El Último Lector

Por: Rubén Eduardo

El Último Lector es una metáfora de lo que la sociedad regiomontana es culturalmente. El pueblo de Icamole sirve a la perfección para representar nuestra vida literaria. En El Último Lector hay una ciudad desértica que tiene una biblioteca, una biblioteca fea que nadie frecuenta, donde los libros son juzgados por una persona. Monterrey es igual de caliente, Monterrey también tiene bibliotecas feas y en Monterrey también los libros son juzgados por unos cuantos.

David Toscana nos presenta su novela más comprometida con la literatura, la que hace una reverencia a los libros y los efectos que provocan. Es en esta novela, donde nos muestra su filosofía y su apuesta en la literaria: las novelas sirven para provocar sentimientos. Y la inteligencia no debe desplazar al corazón. Sigue mostrándose como un escritor directo, pero con un lenguaje poético que hace su obra completa al conjuntar: trama y lenguaje en un sólo camino. A través de la novela hace uso de los mismos recursos literarios, y aunque pareciera una pobreza creativa resulta todo lo contrario, nos deja ver la pertenencia geográfica de Toscana: regiomontano. Un regiomontano codo que con pocos recursos hace una gran obra.
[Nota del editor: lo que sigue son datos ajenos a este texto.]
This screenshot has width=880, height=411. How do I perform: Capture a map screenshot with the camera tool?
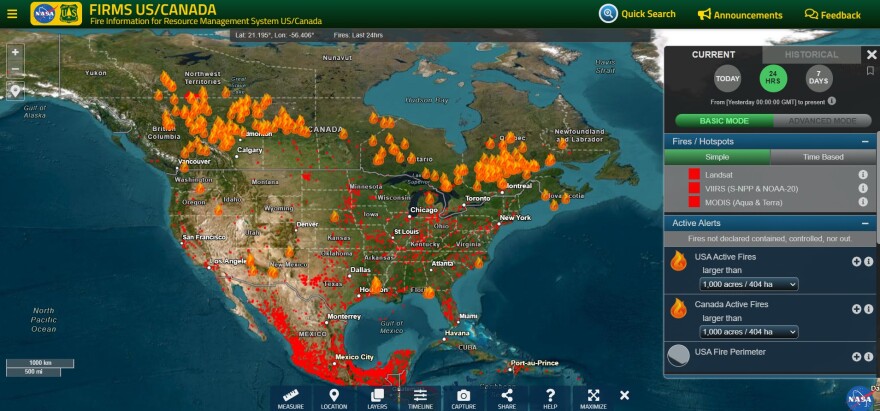point(463,398)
La novela narra la historia del pueblo de Icamole, un lugar donde nunca pasa nada y hace falta que llueva, hace meses que las gotas no se aparecen por el pueblo, lo que ha llevado a los habitantes a pasar la peor de las sequías. En uno de los pocos pozos de agua que aun tienen el vital líquido amanece una niña muerta, una niña hermosa, tan hermosa que dejará perdidamente enamorado al dueño del pozo, Remigio. Mientras tanto Lucio, el encargado de la biblioteca del pueblo, se muere de hambre porque nadie va a leer los libros y el Gobierno ha dejado de darle su apoyo.

En la novela de Toscana, el encargado de la biblioteca intenta dar respuesta al crimen a través de la literatura, a través de la experiencia que le han dado los libros se siente capaz de decir quien fue el asesino, dejándonos ver una de las propuestas del escritor: la realidad de la literatura y la “realidad” realidad viven en una perfecta comunión, siendo difíciles de separarlas. Haciéndonos ver que la literatura no es el simple acto de leer capítulos y palabras, sino una experiencia única donde se recrean emociones y vivencias.

Los dos personajes principales, Lucio y Remigio, nos dejan ver las dos caras de la moneda: tener a la literatura de nuestro lado o no tenerla. Mientras Remigio busca desesperadamente una respuesta para la muerte de una belleza como la que encuentra, Lucio se encuentra seguro de conocer el camino a las respuestas. planteándonos la pregunta de en qué lado queremos estar.

El Último Lector es un libro dentro de otros libros, donde la magia de la literatura y retazos de algunos otros libros van creando una historia simple, una historia donde no importa quien mató a la niña y por qué la dejaron en el pozo, sino qué fue lo que cambio después de la llegada de la niña, como un cuerpo bello puede ser el motor para crear una nueva vida y forma de ordenar las cosas.

“Lucio manda reunir a los habitantes de Icamole con el propósito de resolver el crimen que tiene integrada a la comunidad. Unos cuantos acuden al llamado, van ocupando las sillas de madera de la biblioteca que se cae. Lucio sintiéndose la estrella de la noche va leyendo un libro que da las respuestas al asesinato, los presentes escuchan con interés, al pasar de las palabras y las hojas la culpa recae en el hombre que lleva el agua. Los habitantes de Icamole le preguntan a Lucio cómo le hizo. Y el bibliotecario sintiéndose dueño de la verdad les dice: ustedes sabrían si leyeran.”
Este párrafo sirve para reunir la apuesta de la novela. Sirve para resumir que Toscana es un escritor que vive y ama la literatura, que es una pasión y no una forma de conseguir fama y fortuna.

Toscana asegura que sus novelas salen de dudas que tiene o de ideas que le rondan por la cabeza, en una presentación que dio en Brasil aseguró: “Quería crear un personaje que fuera un lector de un pequeño pueblo que por ciertas circunstancias le llegan los libros, él no sabe nada de libros, él simplemente conoce los libros a través de los libros, no a través de la universidad, revistas o críticos. Comienza a leer, comienza como un lector muy esencial a creer todo lo que dicen los libros, no en el sentido que cualquier cosa que relatan él lo toma como que verdaderamente ocurrió, sino que todo lo que está en palabras tiene tanto derecho a llamarse realidad como lo que tocamos”

El Último Lector nos invita a tomar la realidad y la ficción de la mano y caminar junto a ellas, sin hacer distingos de una y otra. Sólo disfrutar y vivir cada una de ellas.